**Task details**.
From the records that follow, give the number of lines that include the word "will", with no further words.
Material provided section start
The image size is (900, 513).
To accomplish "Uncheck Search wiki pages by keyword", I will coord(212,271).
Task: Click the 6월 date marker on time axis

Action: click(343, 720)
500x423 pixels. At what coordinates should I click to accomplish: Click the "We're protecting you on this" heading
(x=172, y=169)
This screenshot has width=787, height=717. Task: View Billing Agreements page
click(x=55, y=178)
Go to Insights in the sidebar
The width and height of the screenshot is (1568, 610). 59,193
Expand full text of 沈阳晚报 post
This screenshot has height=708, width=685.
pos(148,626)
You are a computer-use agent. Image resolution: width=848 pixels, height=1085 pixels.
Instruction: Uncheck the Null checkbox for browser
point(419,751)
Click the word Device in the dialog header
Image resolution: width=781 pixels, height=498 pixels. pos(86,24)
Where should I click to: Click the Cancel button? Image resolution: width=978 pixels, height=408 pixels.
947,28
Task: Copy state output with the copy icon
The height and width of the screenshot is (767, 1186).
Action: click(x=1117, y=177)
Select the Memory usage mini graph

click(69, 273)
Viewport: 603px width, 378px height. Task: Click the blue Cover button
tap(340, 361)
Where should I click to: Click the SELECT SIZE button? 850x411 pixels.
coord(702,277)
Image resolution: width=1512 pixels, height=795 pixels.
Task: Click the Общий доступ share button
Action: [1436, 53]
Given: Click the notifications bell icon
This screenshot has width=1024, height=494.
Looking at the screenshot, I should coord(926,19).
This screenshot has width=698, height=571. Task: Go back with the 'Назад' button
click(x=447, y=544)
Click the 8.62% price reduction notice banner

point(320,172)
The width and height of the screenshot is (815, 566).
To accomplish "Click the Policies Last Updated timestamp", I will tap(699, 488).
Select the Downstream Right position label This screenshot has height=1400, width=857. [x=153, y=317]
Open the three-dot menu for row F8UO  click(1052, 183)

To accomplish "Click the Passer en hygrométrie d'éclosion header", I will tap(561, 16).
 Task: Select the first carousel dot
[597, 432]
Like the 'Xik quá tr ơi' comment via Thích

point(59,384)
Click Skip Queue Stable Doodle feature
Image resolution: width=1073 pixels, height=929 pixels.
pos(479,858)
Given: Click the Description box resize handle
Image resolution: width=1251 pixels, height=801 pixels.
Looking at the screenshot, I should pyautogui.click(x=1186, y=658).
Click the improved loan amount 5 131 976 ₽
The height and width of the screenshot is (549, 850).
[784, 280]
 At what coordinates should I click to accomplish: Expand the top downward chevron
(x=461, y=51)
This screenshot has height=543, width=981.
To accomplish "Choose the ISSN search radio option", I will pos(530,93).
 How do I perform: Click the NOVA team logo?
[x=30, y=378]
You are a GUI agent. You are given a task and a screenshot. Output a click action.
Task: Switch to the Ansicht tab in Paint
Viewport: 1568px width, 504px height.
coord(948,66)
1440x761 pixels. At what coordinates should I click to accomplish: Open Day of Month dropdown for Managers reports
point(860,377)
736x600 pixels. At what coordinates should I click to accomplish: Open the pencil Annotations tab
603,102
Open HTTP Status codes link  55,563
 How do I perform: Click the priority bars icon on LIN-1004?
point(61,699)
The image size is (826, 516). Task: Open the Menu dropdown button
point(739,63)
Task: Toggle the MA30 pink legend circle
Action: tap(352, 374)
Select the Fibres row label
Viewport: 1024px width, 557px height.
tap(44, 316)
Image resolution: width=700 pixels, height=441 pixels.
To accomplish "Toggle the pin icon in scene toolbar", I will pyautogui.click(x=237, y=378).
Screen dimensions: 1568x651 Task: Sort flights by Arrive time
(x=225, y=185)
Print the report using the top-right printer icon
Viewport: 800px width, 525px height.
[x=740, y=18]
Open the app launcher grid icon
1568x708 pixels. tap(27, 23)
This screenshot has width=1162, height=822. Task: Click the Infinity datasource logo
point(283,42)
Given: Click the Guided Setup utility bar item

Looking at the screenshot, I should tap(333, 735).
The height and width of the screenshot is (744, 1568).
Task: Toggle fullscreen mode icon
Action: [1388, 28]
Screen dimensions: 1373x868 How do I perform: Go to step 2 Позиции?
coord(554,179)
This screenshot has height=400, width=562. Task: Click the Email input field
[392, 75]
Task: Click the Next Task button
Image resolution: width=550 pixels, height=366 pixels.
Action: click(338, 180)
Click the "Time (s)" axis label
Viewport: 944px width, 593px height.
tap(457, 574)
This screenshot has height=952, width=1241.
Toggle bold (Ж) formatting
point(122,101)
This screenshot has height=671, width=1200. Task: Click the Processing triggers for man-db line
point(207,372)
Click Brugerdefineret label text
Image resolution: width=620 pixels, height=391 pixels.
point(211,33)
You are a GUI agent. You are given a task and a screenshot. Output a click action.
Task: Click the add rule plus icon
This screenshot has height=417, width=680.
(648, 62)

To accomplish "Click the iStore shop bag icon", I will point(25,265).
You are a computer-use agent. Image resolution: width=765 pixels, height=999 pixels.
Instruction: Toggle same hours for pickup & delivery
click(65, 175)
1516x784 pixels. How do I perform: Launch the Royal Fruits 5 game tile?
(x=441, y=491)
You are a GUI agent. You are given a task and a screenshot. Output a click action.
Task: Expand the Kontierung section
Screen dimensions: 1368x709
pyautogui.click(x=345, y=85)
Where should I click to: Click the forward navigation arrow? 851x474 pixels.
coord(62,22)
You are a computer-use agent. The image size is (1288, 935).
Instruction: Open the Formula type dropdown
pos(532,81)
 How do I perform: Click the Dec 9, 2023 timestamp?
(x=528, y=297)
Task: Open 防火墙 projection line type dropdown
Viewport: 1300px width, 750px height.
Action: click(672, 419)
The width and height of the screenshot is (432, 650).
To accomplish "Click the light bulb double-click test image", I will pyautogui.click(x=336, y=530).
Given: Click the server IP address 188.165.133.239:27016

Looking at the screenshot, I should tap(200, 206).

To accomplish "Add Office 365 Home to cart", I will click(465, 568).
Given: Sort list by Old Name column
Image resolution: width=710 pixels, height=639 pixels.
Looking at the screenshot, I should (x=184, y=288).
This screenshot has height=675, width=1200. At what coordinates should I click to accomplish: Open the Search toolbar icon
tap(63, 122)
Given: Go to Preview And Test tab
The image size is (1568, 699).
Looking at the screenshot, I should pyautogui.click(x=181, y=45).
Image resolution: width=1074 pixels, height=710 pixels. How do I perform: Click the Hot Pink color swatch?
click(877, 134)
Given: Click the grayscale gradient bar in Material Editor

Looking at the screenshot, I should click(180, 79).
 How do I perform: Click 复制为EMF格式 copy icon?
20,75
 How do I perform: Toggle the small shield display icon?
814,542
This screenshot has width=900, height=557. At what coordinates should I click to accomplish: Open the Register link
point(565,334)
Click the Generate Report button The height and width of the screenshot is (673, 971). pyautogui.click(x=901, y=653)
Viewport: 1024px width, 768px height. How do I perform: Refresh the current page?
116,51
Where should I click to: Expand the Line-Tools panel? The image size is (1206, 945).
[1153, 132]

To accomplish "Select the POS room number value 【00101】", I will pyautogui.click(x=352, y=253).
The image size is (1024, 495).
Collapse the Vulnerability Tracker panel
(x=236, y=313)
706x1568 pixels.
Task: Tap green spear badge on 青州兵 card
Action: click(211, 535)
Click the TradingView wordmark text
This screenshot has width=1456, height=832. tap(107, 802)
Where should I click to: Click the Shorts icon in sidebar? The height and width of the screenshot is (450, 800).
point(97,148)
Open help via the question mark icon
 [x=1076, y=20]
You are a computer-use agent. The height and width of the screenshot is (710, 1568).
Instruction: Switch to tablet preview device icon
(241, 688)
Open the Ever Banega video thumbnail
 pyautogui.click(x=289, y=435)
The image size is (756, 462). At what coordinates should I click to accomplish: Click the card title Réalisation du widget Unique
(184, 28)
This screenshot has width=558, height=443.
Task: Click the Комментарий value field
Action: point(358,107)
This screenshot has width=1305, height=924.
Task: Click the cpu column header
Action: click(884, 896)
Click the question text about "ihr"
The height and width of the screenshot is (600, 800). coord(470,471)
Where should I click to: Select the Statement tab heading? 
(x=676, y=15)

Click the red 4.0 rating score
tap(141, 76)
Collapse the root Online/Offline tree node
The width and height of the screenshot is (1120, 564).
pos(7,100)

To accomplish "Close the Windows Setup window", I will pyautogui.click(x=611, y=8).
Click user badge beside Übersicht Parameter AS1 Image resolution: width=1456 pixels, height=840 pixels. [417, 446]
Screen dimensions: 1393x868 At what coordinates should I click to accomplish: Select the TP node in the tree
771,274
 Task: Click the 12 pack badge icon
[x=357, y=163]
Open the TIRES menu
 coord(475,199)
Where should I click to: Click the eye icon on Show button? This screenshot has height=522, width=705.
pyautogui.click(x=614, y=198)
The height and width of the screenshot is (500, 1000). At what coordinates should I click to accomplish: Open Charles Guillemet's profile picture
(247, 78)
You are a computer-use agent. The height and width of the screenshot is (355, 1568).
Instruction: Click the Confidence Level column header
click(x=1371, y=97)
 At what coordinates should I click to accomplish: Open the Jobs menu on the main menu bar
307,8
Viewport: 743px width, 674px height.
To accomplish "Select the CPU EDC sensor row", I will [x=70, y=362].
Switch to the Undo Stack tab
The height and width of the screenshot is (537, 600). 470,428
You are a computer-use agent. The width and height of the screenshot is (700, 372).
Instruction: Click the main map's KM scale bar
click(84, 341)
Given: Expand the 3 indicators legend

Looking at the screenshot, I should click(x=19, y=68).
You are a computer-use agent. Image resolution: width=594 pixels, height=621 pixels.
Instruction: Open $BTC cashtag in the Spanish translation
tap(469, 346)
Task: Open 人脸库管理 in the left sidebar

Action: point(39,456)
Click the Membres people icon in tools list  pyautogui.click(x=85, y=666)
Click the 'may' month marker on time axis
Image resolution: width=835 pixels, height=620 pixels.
Material provided section end
**Completed exercise**.
11